| EXERCISE DETAILS |
Each entry should be set down exactly as written, except for any picture it holds.

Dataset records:
##########

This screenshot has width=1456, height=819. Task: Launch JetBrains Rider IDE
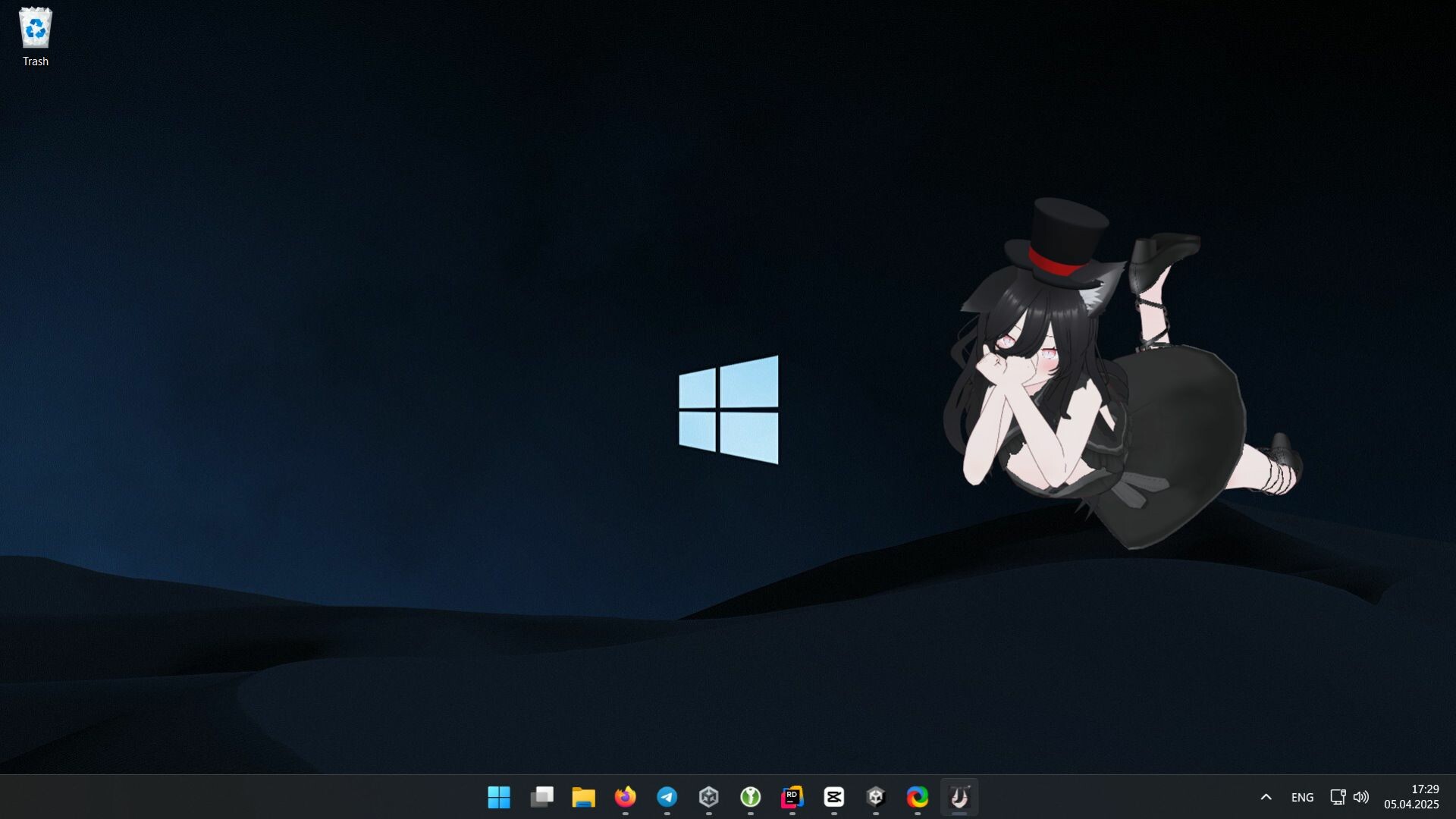(x=793, y=797)
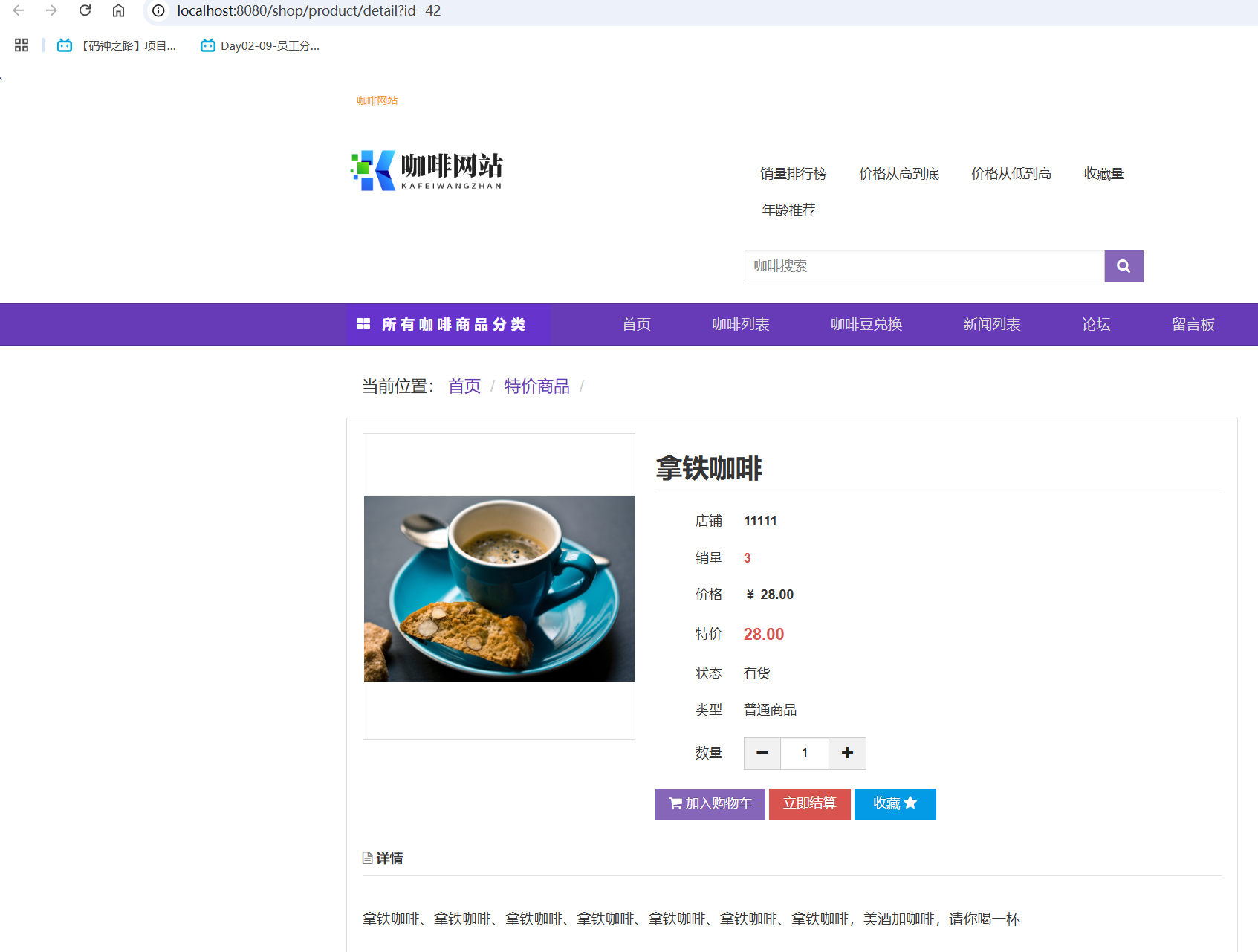Click the grid icon beside 所有咖啡商品分类
The image size is (1258, 952).
pos(363,324)
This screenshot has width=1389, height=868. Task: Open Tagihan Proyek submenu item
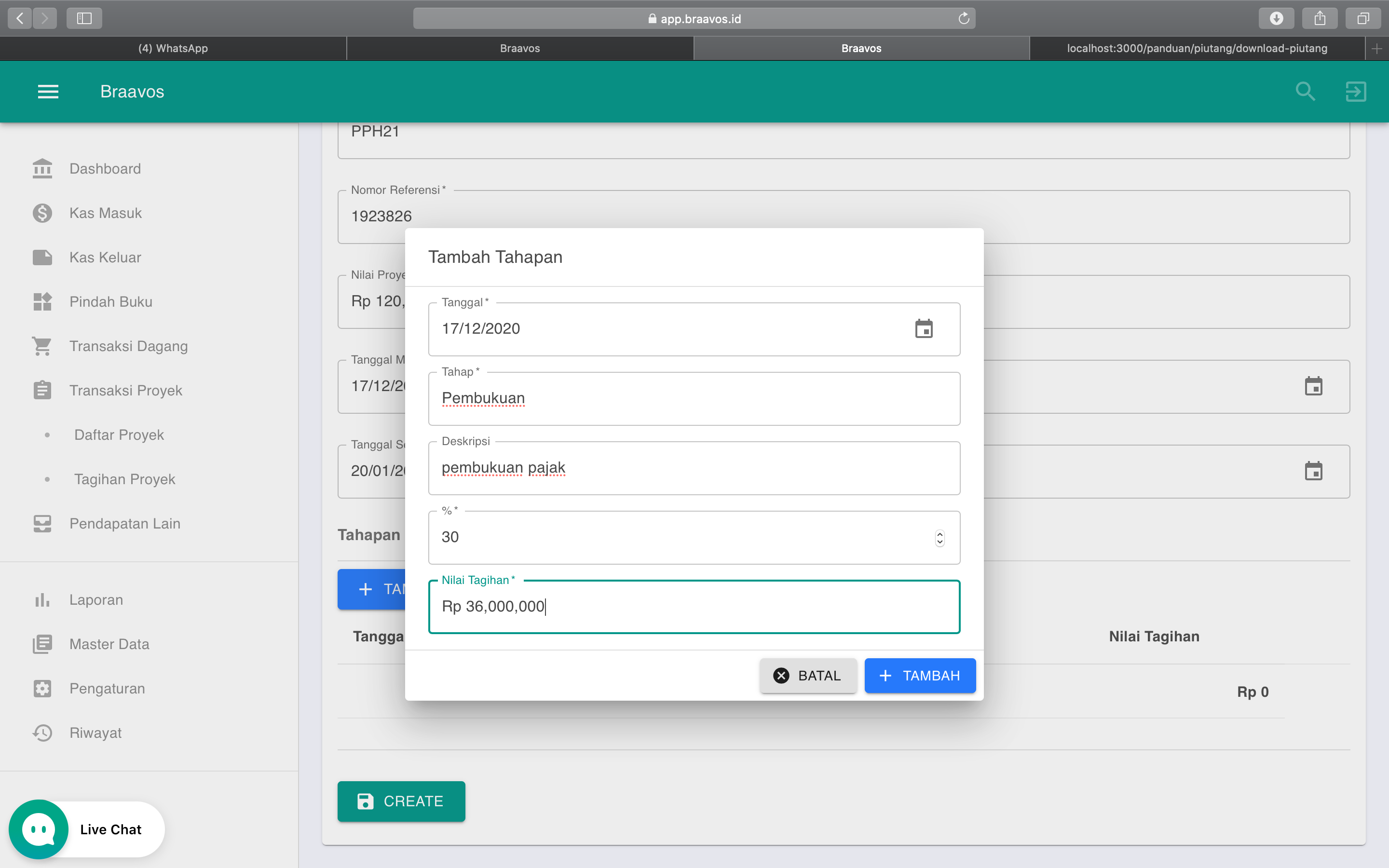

##########

| ANSWER FOR THIS EXERCISE |
This screenshot has width=1456, height=819. Task: Launch JetBrains Rider IDE
(x=793, y=797)
Click the grid icon beside 所有咖啡商品分类
The image size is (1258, 952).
pos(363,324)
This screenshot has width=1389, height=868. Task: Open Tagihan Proyek submenu item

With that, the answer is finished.